BRIEF - Copy the lines of the listing below exactly, starting with the line that contains "coordinates (108, 52)." and continuing through the line that contains "open-combobox is located".

DATA FOR ANALYSIS -
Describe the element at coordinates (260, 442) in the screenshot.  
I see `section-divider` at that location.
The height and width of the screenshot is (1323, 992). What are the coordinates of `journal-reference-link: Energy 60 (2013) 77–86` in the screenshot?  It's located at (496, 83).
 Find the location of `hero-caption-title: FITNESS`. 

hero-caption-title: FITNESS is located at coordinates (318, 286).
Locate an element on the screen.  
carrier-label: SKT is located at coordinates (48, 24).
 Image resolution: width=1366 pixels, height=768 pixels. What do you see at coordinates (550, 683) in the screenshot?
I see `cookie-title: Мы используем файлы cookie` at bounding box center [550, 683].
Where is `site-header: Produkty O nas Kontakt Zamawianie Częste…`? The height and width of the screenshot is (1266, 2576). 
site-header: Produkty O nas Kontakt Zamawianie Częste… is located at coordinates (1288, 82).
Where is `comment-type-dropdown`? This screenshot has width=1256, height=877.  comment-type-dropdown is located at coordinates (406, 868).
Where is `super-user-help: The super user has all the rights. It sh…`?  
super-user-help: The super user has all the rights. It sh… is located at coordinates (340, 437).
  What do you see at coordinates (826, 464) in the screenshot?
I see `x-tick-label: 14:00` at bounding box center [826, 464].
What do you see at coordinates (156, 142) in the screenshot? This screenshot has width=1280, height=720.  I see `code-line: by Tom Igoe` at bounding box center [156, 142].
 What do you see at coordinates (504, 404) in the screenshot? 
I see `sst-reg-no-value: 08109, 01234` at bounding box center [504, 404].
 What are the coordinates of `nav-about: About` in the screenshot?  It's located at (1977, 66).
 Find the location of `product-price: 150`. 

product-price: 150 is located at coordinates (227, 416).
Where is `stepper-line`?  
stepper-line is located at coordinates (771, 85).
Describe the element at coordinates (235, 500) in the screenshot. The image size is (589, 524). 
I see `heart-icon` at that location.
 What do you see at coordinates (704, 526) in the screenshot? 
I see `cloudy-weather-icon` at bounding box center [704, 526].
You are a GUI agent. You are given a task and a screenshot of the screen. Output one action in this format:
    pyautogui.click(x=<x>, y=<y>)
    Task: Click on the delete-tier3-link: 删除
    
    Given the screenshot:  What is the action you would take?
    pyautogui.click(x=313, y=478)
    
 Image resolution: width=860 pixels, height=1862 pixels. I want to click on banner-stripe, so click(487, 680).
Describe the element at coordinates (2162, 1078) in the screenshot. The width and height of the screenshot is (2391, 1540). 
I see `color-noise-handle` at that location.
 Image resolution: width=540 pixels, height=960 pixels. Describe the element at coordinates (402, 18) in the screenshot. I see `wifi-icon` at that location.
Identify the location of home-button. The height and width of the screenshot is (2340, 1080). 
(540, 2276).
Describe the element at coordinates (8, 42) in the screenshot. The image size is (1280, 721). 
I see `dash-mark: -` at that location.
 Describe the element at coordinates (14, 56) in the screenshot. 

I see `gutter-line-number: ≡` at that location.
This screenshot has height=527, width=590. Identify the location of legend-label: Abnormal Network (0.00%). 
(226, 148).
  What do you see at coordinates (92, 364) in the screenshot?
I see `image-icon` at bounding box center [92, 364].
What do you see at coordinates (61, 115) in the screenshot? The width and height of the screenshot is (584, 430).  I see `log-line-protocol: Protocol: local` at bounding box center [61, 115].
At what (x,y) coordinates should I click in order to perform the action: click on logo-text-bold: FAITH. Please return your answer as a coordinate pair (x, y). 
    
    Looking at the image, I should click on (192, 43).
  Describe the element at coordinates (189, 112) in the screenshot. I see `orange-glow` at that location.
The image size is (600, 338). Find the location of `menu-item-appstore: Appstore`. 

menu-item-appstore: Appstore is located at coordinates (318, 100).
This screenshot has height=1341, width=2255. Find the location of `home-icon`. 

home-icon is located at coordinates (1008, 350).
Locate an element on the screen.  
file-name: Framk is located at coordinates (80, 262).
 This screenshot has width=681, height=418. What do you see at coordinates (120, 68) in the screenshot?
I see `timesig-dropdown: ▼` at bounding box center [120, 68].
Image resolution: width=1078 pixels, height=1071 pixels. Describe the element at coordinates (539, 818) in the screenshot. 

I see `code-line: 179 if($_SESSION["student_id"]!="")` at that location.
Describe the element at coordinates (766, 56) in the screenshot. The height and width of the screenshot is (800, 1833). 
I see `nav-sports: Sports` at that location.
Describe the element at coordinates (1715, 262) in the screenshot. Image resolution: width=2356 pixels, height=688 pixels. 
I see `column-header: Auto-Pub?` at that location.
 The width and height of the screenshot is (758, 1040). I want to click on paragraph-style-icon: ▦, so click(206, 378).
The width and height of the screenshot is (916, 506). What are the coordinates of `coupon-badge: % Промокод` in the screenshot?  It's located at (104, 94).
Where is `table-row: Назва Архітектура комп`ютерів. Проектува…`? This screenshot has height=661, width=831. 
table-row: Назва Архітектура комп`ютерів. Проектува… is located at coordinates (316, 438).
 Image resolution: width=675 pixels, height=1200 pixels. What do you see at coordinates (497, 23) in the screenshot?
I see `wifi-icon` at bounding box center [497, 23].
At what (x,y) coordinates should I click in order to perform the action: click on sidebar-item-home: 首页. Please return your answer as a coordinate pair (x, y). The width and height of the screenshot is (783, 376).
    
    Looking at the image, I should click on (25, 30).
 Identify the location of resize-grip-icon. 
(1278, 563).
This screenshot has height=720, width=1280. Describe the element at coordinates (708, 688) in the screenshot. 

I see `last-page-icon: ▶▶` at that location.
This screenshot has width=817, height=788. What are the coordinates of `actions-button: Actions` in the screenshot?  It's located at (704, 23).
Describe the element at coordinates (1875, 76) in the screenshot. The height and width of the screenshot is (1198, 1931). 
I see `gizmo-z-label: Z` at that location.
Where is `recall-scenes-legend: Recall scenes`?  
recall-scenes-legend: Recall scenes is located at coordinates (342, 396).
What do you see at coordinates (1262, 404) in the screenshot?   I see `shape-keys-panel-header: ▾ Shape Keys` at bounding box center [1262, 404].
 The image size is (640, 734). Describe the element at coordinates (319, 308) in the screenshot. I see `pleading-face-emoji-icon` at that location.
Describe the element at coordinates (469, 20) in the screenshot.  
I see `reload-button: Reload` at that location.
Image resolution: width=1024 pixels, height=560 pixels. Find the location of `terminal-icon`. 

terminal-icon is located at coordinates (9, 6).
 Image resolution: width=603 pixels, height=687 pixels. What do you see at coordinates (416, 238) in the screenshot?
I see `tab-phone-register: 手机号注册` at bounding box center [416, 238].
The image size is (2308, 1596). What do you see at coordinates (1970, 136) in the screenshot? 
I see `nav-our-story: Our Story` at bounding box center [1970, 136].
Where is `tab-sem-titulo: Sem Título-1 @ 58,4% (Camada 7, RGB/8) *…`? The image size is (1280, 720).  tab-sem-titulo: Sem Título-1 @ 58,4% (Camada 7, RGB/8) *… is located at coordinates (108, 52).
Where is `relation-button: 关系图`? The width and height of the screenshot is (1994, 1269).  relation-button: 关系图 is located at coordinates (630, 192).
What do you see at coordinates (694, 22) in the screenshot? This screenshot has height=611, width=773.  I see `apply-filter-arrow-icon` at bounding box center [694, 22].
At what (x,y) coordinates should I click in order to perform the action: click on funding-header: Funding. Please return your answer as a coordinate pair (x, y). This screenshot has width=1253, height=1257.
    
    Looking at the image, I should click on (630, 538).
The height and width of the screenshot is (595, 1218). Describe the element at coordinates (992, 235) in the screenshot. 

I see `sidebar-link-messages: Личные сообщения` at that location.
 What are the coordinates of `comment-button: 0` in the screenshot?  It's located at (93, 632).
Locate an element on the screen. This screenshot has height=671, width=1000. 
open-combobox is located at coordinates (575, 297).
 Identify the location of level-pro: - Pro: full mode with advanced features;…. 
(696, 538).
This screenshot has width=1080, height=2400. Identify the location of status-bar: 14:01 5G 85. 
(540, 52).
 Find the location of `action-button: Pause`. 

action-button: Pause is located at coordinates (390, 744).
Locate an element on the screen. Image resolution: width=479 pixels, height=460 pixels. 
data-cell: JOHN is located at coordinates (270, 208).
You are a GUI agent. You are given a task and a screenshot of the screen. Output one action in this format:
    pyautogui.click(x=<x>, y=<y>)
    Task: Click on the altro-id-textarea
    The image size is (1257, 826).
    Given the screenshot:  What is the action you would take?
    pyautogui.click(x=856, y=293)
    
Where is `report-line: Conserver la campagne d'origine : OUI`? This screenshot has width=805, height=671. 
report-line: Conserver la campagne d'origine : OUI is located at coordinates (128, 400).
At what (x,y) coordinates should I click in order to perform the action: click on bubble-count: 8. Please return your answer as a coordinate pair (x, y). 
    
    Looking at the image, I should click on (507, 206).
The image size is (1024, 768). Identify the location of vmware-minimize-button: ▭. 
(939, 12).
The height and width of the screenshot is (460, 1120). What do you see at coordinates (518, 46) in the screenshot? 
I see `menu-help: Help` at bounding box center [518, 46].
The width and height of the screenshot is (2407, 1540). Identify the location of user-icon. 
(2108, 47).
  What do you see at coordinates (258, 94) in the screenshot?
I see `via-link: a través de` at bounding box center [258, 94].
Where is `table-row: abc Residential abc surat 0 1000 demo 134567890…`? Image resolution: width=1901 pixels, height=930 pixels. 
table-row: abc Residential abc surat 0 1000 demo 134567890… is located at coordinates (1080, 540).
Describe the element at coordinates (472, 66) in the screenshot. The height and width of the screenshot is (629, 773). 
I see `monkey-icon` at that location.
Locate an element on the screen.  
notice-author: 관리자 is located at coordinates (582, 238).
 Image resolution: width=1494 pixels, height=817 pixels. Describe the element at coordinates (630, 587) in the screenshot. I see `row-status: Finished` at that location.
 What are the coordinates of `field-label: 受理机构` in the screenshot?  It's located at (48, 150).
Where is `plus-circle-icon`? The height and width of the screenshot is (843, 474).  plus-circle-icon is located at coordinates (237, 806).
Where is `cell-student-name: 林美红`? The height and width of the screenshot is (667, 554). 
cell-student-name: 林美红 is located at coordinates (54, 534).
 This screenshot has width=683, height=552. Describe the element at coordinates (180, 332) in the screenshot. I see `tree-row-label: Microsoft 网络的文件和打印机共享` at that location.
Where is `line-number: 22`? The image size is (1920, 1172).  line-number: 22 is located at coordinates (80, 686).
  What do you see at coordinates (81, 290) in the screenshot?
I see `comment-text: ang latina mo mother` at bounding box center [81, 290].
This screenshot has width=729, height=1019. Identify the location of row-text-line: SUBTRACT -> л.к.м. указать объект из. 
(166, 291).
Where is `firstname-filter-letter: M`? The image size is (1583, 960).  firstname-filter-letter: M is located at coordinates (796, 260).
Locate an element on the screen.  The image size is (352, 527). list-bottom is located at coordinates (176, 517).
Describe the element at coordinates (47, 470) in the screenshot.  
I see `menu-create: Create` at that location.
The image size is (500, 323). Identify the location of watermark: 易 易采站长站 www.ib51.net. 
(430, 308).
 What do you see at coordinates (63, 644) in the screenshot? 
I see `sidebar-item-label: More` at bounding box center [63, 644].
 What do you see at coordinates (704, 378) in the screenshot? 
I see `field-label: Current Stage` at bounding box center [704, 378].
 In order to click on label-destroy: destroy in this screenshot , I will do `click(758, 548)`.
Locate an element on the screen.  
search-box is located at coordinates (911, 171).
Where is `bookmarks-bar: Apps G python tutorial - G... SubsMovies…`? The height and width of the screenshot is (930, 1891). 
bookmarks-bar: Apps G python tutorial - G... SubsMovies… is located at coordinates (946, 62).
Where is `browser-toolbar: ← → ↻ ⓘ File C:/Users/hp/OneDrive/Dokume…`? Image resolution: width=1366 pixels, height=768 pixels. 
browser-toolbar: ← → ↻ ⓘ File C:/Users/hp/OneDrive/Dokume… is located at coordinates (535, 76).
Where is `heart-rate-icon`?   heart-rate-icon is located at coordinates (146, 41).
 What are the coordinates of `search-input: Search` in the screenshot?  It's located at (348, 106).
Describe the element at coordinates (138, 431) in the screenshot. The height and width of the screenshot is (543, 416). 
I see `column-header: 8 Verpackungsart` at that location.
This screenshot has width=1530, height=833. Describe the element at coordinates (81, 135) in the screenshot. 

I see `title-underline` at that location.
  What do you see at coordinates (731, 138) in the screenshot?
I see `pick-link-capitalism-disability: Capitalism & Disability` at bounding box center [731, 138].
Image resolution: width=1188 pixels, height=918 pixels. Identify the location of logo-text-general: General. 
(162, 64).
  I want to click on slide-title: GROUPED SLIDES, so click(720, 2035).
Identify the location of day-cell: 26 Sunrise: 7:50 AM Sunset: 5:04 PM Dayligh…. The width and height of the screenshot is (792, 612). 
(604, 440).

WRITTEN RESPONSE -
Where is `tab-sem-titulo: Sem Título-1 @ 58,4% (Camada 7, RGB/8) *…`? The image size is (1280, 720).  tab-sem-titulo: Sem Título-1 @ 58,4% (Camada 7, RGB/8) *… is located at coordinates (108, 52).
Where is `relation-button: 关系图`? The width and height of the screenshot is (1994, 1269).  relation-button: 关系图 is located at coordinates (630, 192).
What do you see at coordinates (694, 22) in the screenshot? This screenshot has height=611, width=773.  I see `apply-filter-arrow-icon` at bounding box center [694, 22].
At what (x,y) coordinates should I click in order to perform the action: click on funding-header: Funding. Please return your answer as a coordinate pair (x, y). This screenshot has width=1253, height=1257.
    
    Looking at the image, I should click on (630, 538).
The height and width of the screenshot is (595, 1218). Describe the element at coordinates (992, 235) in the screenshot. 

I see `sidebar-link-messages: Личные сообщения` at that location.
 What are the coordinates of `comment-button: 0` in the screenshot?  It's located at (93, 632).
Locate an element on the screen. This screenshot has height=671, width=1000. 
open-combobox is located at coordinates (575, 297).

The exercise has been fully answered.